¿Influencias?

A la pregunta de ¿cuáles son tus influencias? mucha gente responde con nombres de excelsos intelectuales, artistas o literatos. Suele ser normal. Cuanta mayor retahíla de apellidos famosos des, tu apariencia de “don nadie” se va transformando en la de “alguien”. Sin embargo, solemos mentir, y mucho. Las falsas apariencias parecen ser algo innato en nosotros. No es que seamos fanfarrones --que lo somos--, pero el miedo a no parecer interesantes a la otra persona nos puede. Sentimos una especie de aprensión ante el dilema de dar a conocer nuestro verdadero “yo”, aquel al que le encanta tumbarse en el sofá y dormir la siesta, o modificar el comportamiento para asemejarnos a un experto --esta es la parte que se muestra públicamente--. Por poner un ejemplo, yo podría decir que siento una fascinación importante por Dostoievsky, Camus, Nietzsche, Duchamp, Picasso… Como pueden leer, dije podría. Sinceramente, siento respeto por todos ellos, pero sé, a ciencia cierta, que no son mis maestros directos. Ese papel, queramos o no reconocerlo, se lo dejo a otro tipo de personas mucho más cercanas a mí, aquellas que en un momento dado batallaron para darme a conocer a los nombres que cité arriba. Estoy hablando de los profesores, esos personajes que poco a poco van muriendo, puesto que su labor no se reconoce como debiera y muchos de ellos han decidido participar en ese juego del acomodamiento y la apatía o desilusión. A pesar de todo, en mi época universitaria tuve la fortuna de toparme con varios de estos seres extraños, algunos de los cuáles me enseñaron bastante. Mis fuentes bibliográficas son, a día de hoy, las mismas que ellos me dieron en su día. Mis referencias intelectuales, también. Incluso, podría decir que parte de la visión que tengo del cosmos me recuerda a la suya.
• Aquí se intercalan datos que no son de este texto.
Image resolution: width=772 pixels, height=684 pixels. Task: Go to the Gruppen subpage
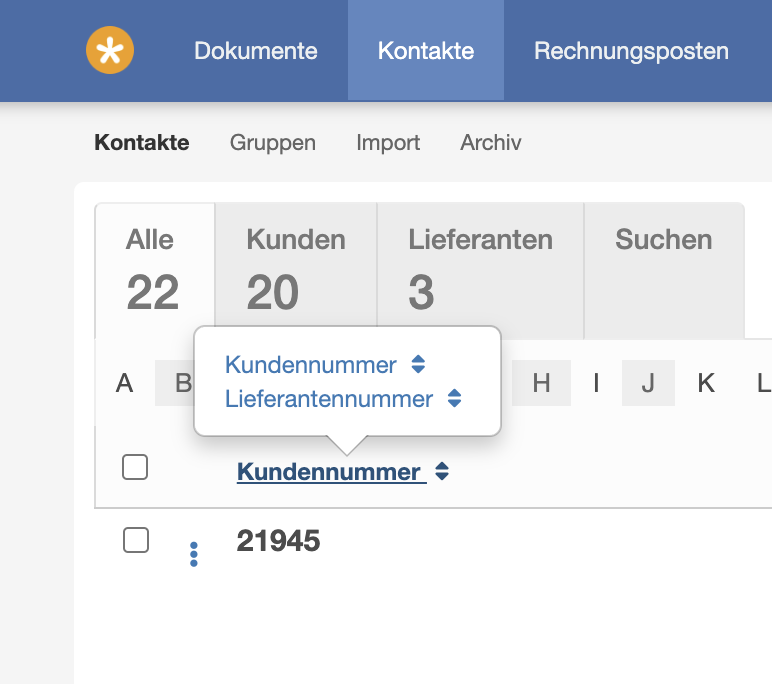coord(273,143)
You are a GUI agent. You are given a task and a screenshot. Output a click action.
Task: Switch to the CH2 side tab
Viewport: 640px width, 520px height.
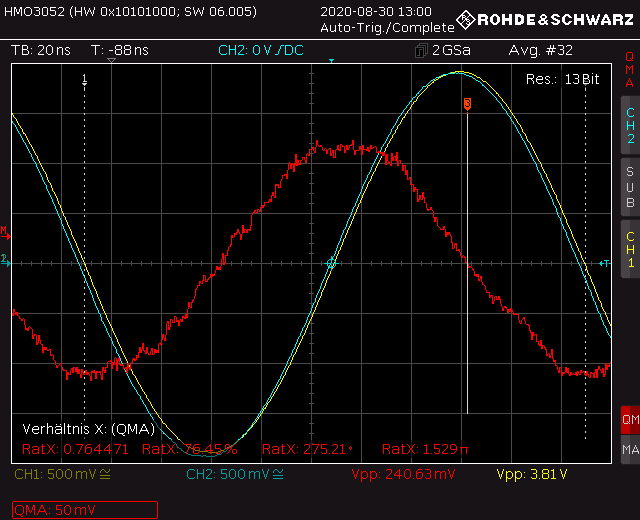tap(629, 125)
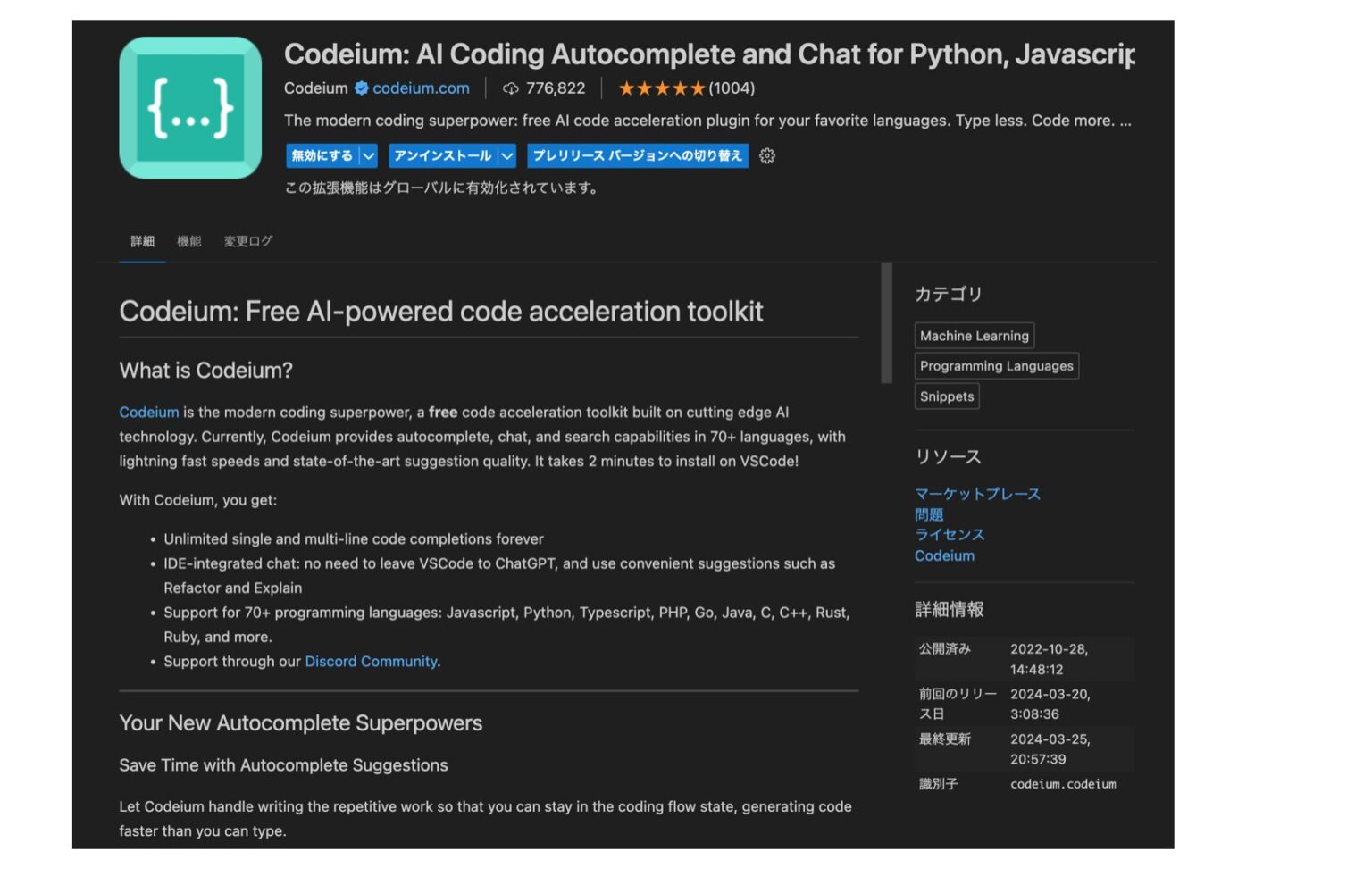Image resolution: width=1372 pixels, height=893 pixels.
Task: Click the Codeium extension logo icon
Action: coord(190,105)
Como dije, fueron varios los profesores que me guiaron hacia lo que soy ahora. No obstante, quizá movido por cierto sentimiento nostálgico, quisiera centrarme en uno de ellos --hablaré del resto en otras ocasiones--. Mis compañeros creían que su metodología no era, por decirlo de un modo suave, la más adecuada. Pensaban que él exponía sus temas para un público experto y que no tenía en cuenta al alumnado. Decían que se mostraba distante. Por el contrario, no sé si porque soy una rara avis, yo lo encontraba fascinante. En sus clases pude disfrutar algunos de los mejores momentos de mi carrera. Con él vi por primera vez el filme de John Huston La noche de la iguana --película, por cierto, que sigue siendo una de mis favoritas, con un enorme Richard Burton y una Ava Gardner que impacta--. También escuché atentamente, apreciando cada matiz, la Gymnopedie nº1 de Erik Satie. Otro día nos sorprendió con el visionado de un musical de Broadway, Sunday in the park with George. Este hombre fue, además, quien me dio a conocer a fotógrafos de la talla de Bill Brandt, Dorothea Lange, Walker Evans… Gracias a su inquietud y sus ganas de transmisión de conocimiento tuve la oportunidad de leer a Witold Gombrovicz o apreciar la literatura de Thomas Mann. Todas esas lecturas, películas, imágenes y obras de arte permanecen bien frescas en mi memoria. Son parte fundamental de mis influencias.
Otro de los momentos que recuerdo vivamente son las charlas que manteníamos en su despacho. Este acto tan simple, como es el charlar, era visto por mis compañeros de titulación como una rareza o una estrategia calculada para sacar mejor nota al final del semestre --vamos, hacerle la pelota--. No podían estar más equivocados. Las tutorías de un profesor están para algo y yo quería sacar provecho de ese algo. En mi caso, le pedía más información sobre autores y obras. La teoría del arte contemporáneo, la estética y teoría de la modernidad, eran sus principales vías de investigación. A mi todo aquello me interesaba muchísimo. Incluso le pedí consejo para mi hermana, que por aquel entonces estaba en Barcelona estudiando un máster sobre la misma temática. No dudó un instante en recomendarme lecturas y más lecturas. Mis compis no se lo creían. El porqué de esa incredulidad versaba, única y exclusivamente, en que a ellos no les interesaba la materia --con aprobar tenía más que suficiente--. Yo, mientras tanto, seguía a lo mío, igual que ahora. Por todo ello, le doy las gracias a Francesc Morató i Pastor.